I now roam over the estate, still, it is true, bending over every now and then to tear an offending sapling from the ground or whipping out my handy pen knife (that the converted country boy must always wear) to bark the larger trees that have escaped the Norah and Poppy, the last permanent force members of the Wattle Warriors do still get driven from their tourism toil to go forth into the wilderness to kill and destroy. We have won the battle and now I am converted to the evil and destructive regime that we are visiting upon these vast mono culture plantations.

They are a completely inappropriate form of land use, and in every way they reflect the irresponsibility of corporate ownership. The huge Sappi and Mondi plantations have destroyed vast areas of our wonderful country; much of the grassland will never recover, all in the name of corporate profit. These plantations, the green plague, these green deserts, destroy everything in their path, including human settlement and the underground water systems. For this, these vast companies take no responsibility, and seem quite happy to bequeath the ruin and suffering they create onto future generations with nary a care. South Africa now boasts the largest land area under plantation in the world, and do not kid yourself, plantations are not forests. They are silent, like graves.

Well, that is the end of my tale and I hope that you, dear reader, now realise what an intractable and dangerous thing is happening to our country, with this silent and growing man-made plague. When you are driving past endless tree plantations, do not think forest, think of the real cost that these corporate thieves are laying at your door. Think how they are stealing the future and remember too that they are well aware of their bad accounting, that they are taking our water, and the land’s natural beauty, with no thought of rehabilitation.

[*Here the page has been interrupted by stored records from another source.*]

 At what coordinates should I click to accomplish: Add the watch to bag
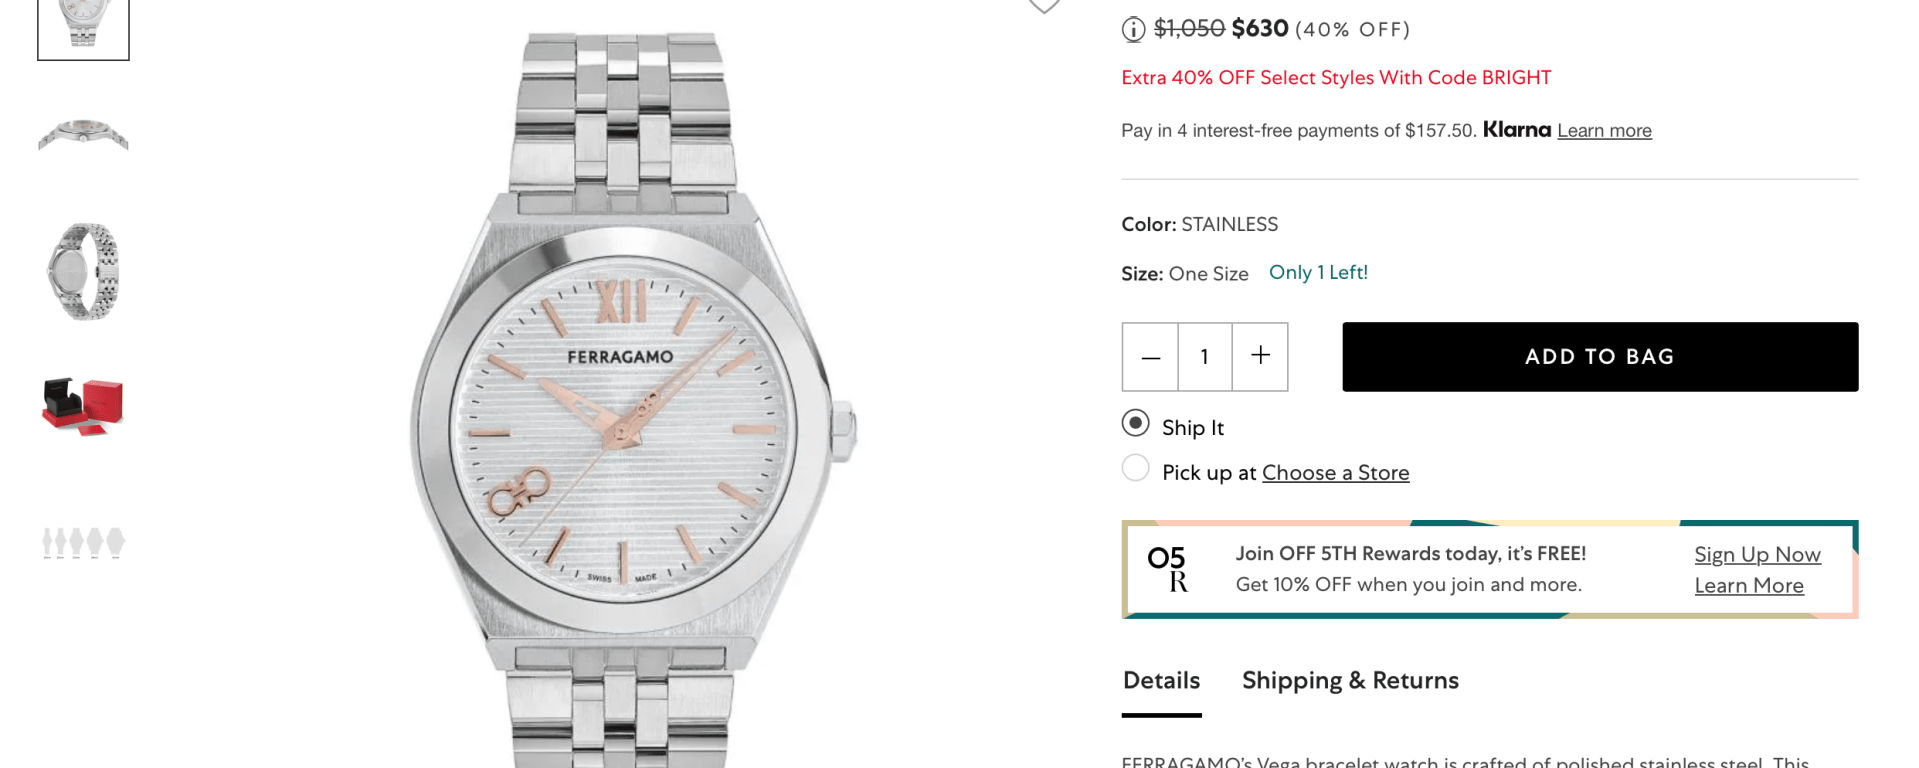click(x=1599, y=357)
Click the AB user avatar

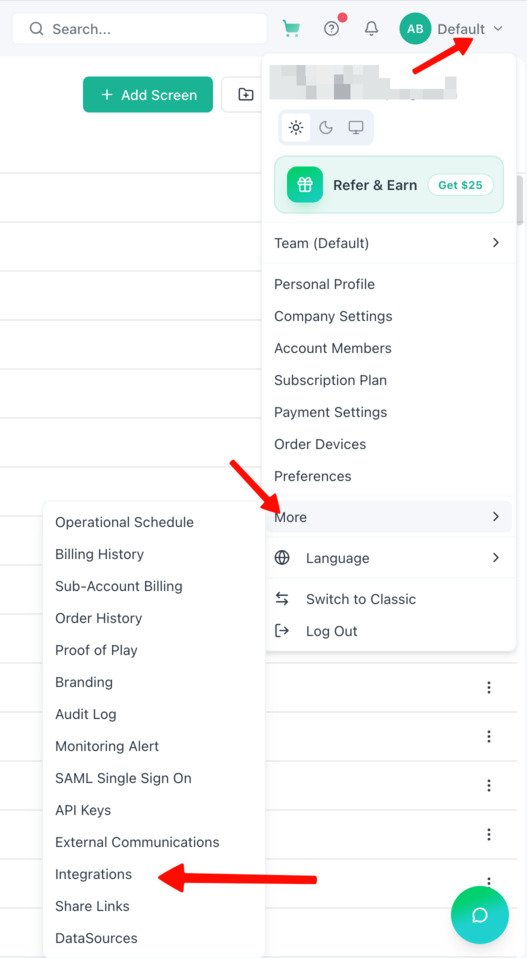click(415, 29)
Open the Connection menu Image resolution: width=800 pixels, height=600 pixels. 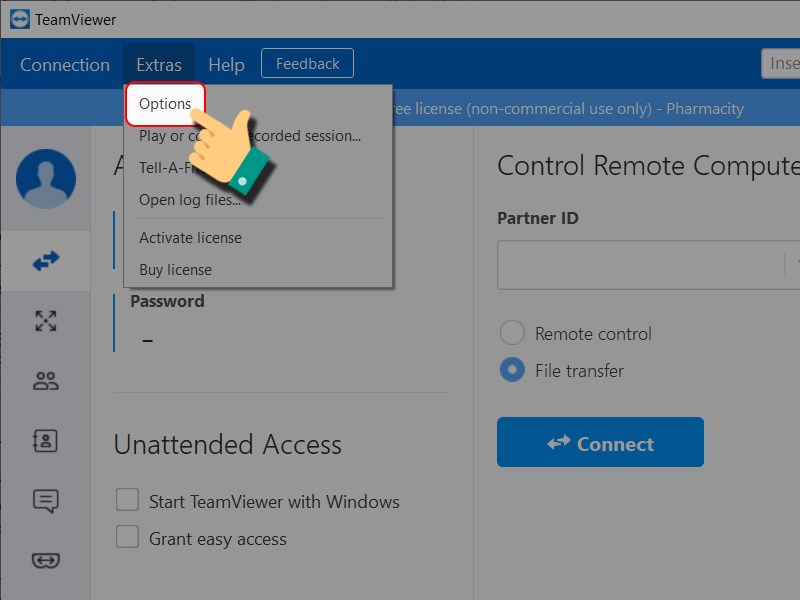[x=65, y=65]
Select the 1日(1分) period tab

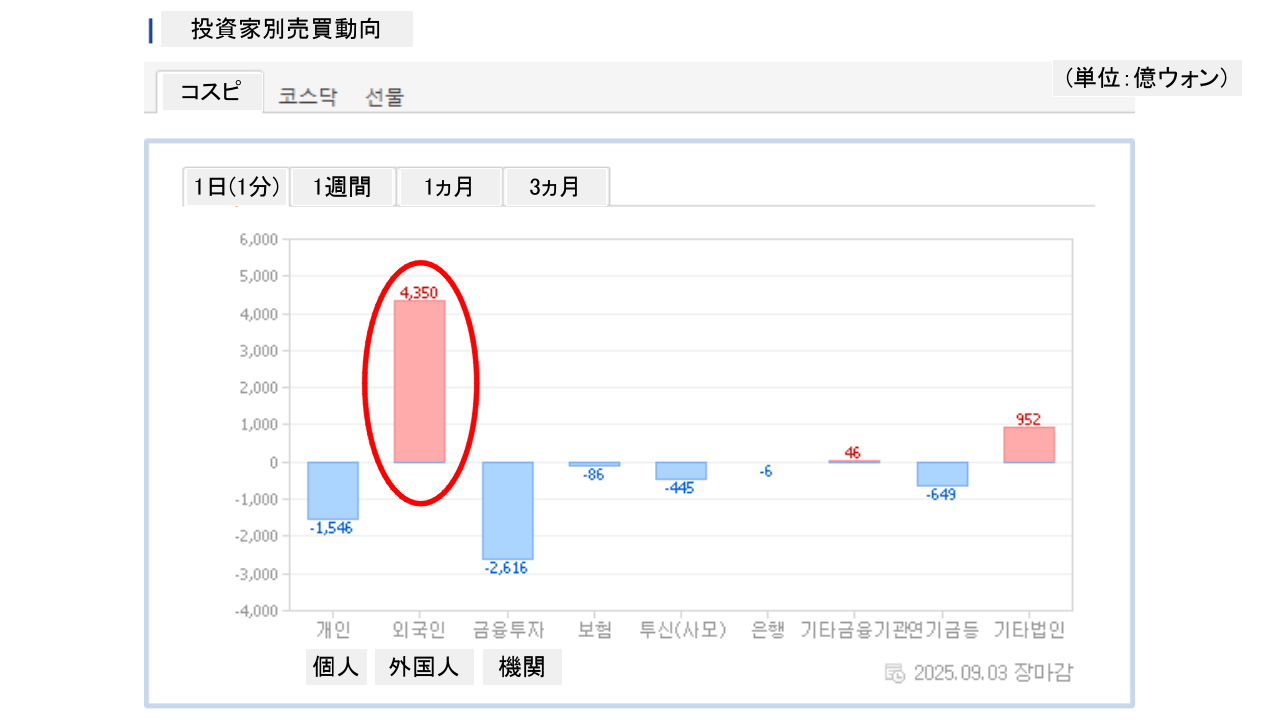coord(237,187)
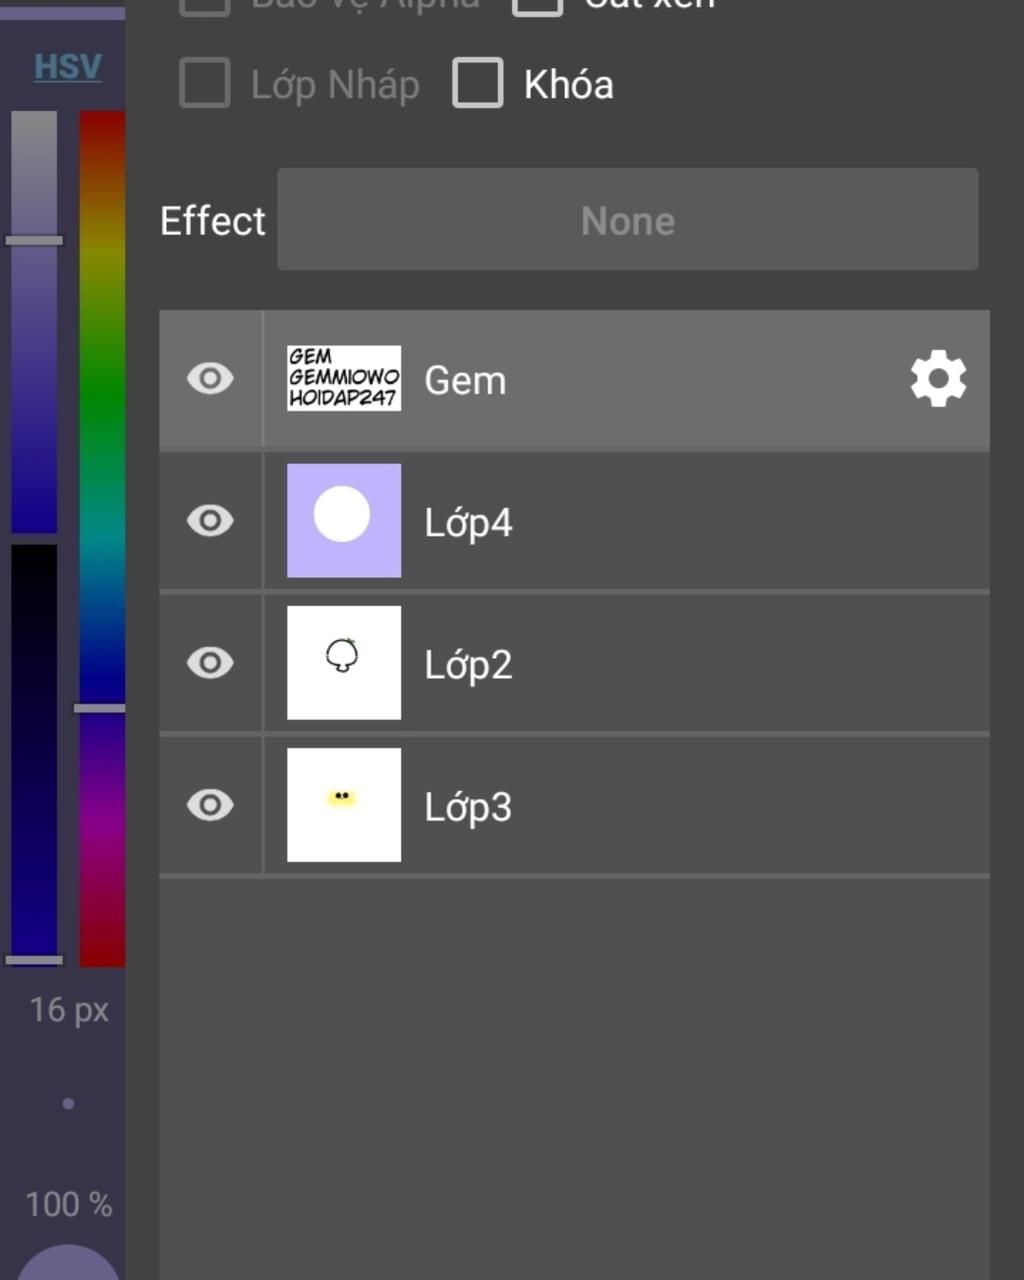
Task: Hide the Gem layer
Action: click(210, 379)
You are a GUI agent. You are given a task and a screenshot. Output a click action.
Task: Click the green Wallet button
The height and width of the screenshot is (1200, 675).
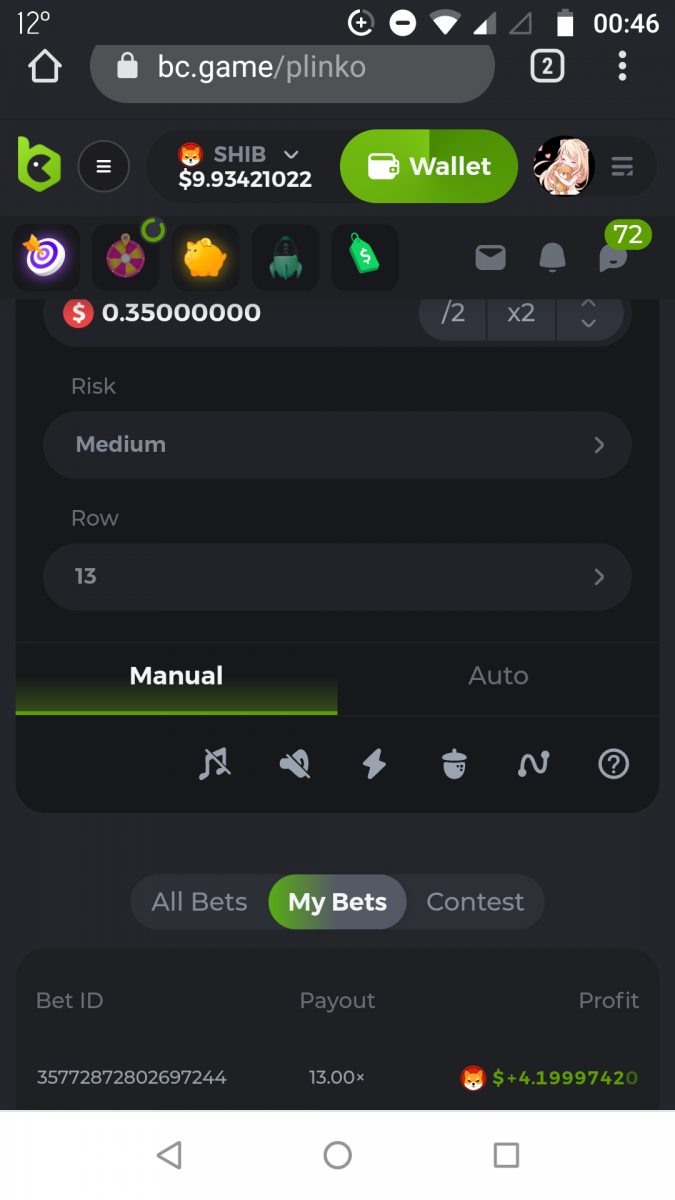pyautogui.click(x=429, y=166)
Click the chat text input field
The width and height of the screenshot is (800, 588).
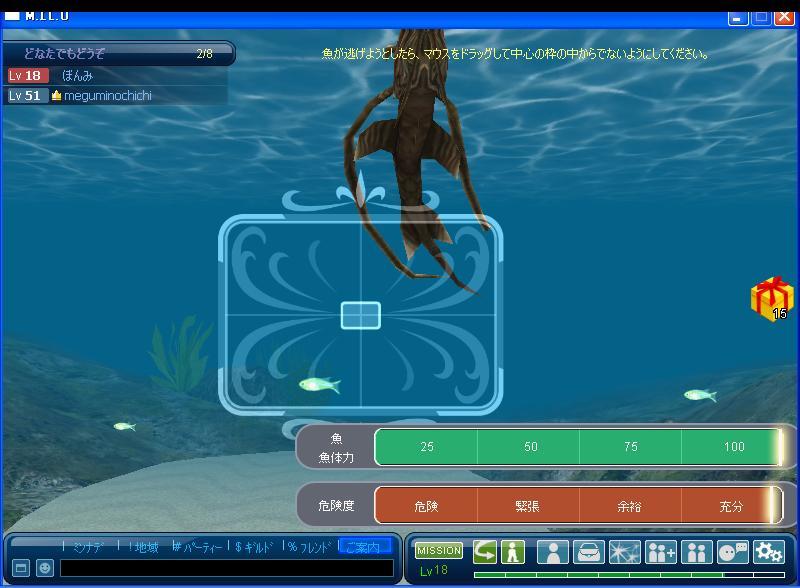[226, 568]
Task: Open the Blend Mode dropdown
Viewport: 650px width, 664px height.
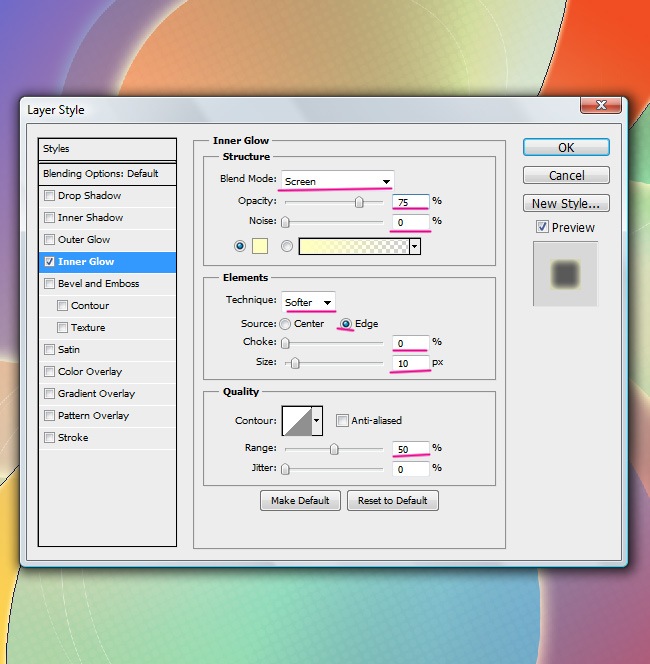Action: [337, 181]
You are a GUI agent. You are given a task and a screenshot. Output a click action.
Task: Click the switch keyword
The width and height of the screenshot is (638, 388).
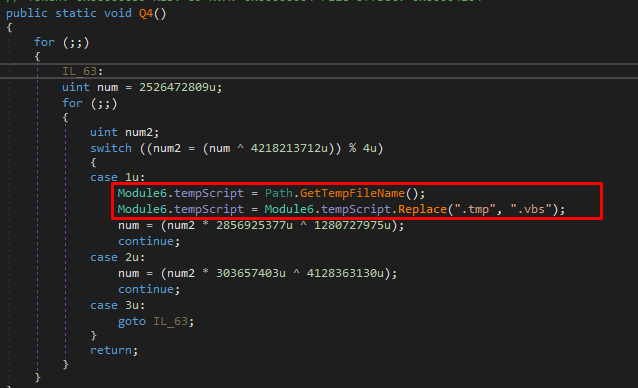click(x=111, y=148)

I know now what it would take to repair their damage, far more than the profit that is made by these companies, and I have realised that the destruction of bio diversity caused by exotic plantations can never truly be repaired. The grasslands that the plantation-wallahs portray as barren wilderness are actually the oldest ecosystems in the world, irreplaceable and uniquely necessary to the balance of nature on the continent.

The destruction wrought by these plantations reaches all the way to the sea, along the rivers, and this loss is not accounted for in the fiveassegaislandrestorationsreturn on investment from the plantations. I do not see the forestry accountants paying for the flood damage that is getting worse every year as rain just washes off the plantations into rivers and into the sea, rather than being held in the soil as the grasslands would do, yet more and more plantations are being planted!

I have done my bit now and have the scars to prove it. My estate, once a barren, impenetrable dead zone, is now a desirable tourism destination and a constant joy to me and my partners. I am no longer able to abide the plantations that cover our land, and I have once again returned to the familiar fence from whence I came, but let this be a lesson to more than just me: land used by those who care only for short term profit will be destroyed, and the suffering that this will bring to the people who come after us will be far greater than the small change that the timber merchants take to squander on their executives and shareholders. We will have to pay for our brothers’ greed, so we better add this crime to our list of things to change.